Dall’uscita nelle sale italiane, il docu-film di Garrone ha ottenuto lunsighieri giudizi della critica (“Garrone ha conservato soprattutto l’importanza dell’osservazione sul campo, quella capace di non farsi condizionare dai pregiudizi e di entrare in qualche modo in sintonia con una maniera di vivere e di ragionare che altrove può sembrare aberrante”, ha scritto Paolo Mereghetti sul Corriere della Sera); di botteghino (nel primo weekend di programmazione è stato il film più visto in Italia, con un incasso di quasi due milioni di euro, 10 milioni a marzo del 2009); istituzionali (il presidente Napolitano l’ha definito “un film impressionante”).
Tra le rarissime voci critiche, va ricordata quella di Tano Grasso che ha ammonito a parlare meno del film e più di quello che sta avvenendo nell’impero della Camorra (“Pensiamo ai morti veri”).
Ma c’è una curiosa discussione che circonda il film e merita di essere approfondita per un attimo. Quella sul paragone che scatta, immediato, tra il film di Garrone e i pilastri del cinema americano sulle mafie, da Scorsese a Francis Ford Coppola.

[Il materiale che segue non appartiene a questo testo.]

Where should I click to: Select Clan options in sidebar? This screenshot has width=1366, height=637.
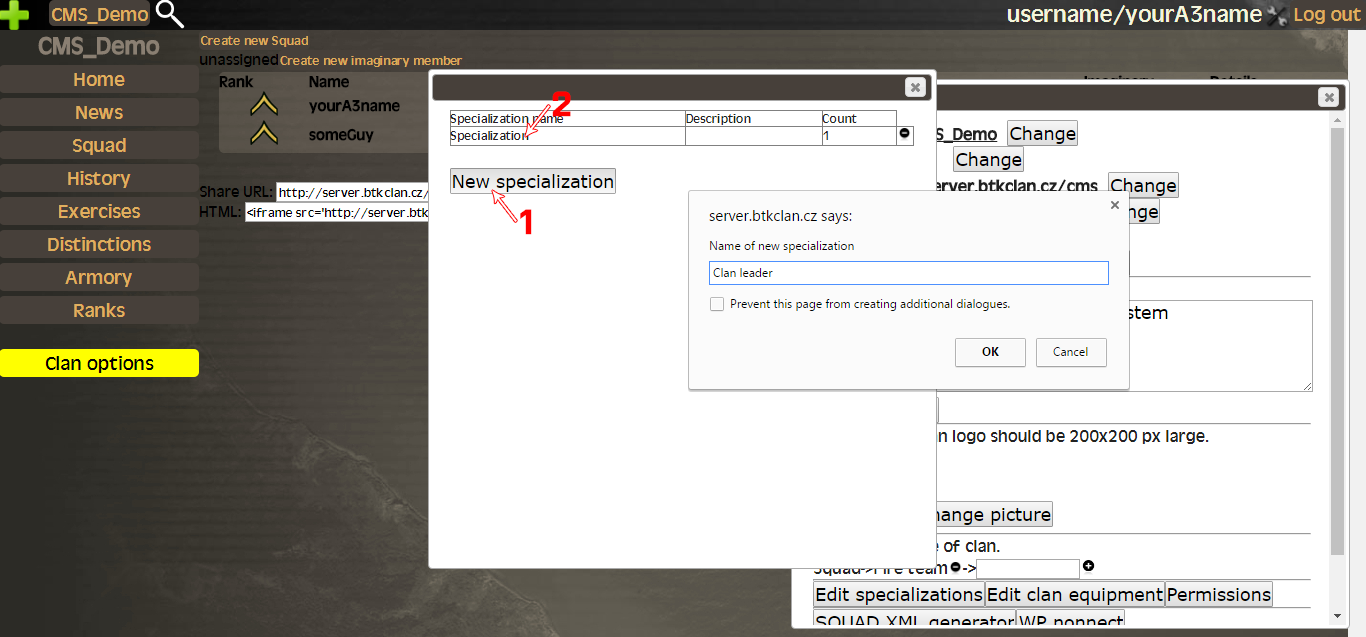[x=99, y=363]
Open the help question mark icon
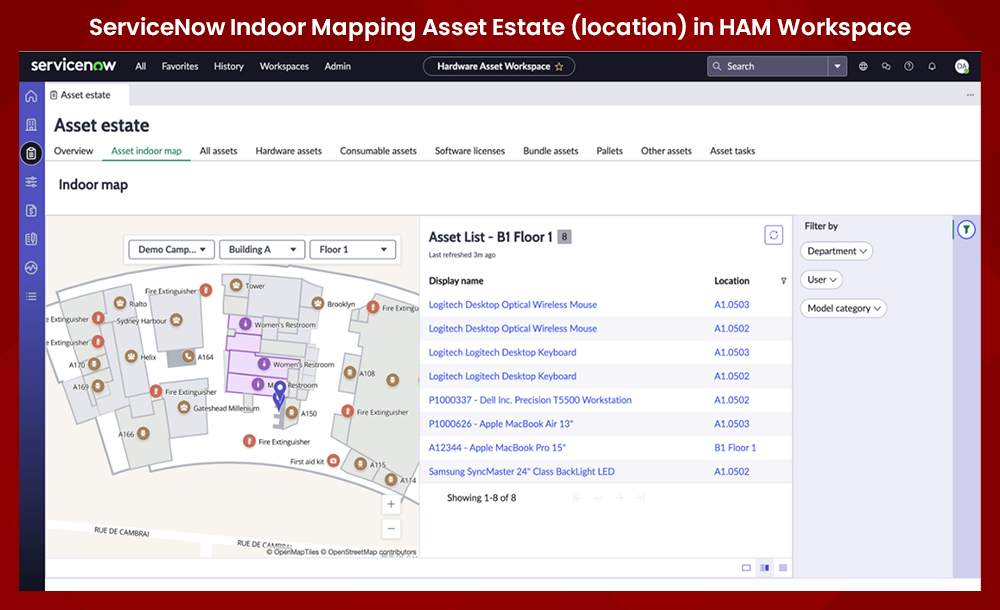 point(908,66)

Il “Time” ha scritto che “Gomorra” è un antidoto al romanticismo del Padrino e che “non ha eroi, solo vittime”. Avrebbe quindi una funzione sociale, un taglio antropologico, uno sguardo documentario che mancano alle saghe ‘edificatorie’ del cinema americano del cinema criminale tradizionale.
Sarà, ma a noi continua a piacere di più la corsa sui tetti di New York del giovane Don Vito Corleone. La splendida colonna sonora del ciclo di Coppola, i folli eccessi nella villa di Scarface. Non perché ci piacciano i mafiosi, ma il grande cinema sì. Chiamatelo pure romanticismo ma, se siete tra quelli che – a bassa voce – si sono un po’ annoiati davanti a certi lunghi, e lenti, passaggi di “Gomorra” – dovrete riconoscere che non si può liquidare in modo ingeneroso l’epica criminale dei mafia-movie americani. Quindi andiamoci piano a trasformare Garrone nel nuovo Francis Ford Coppola (o Saviano in un nuovo Mario Puzo).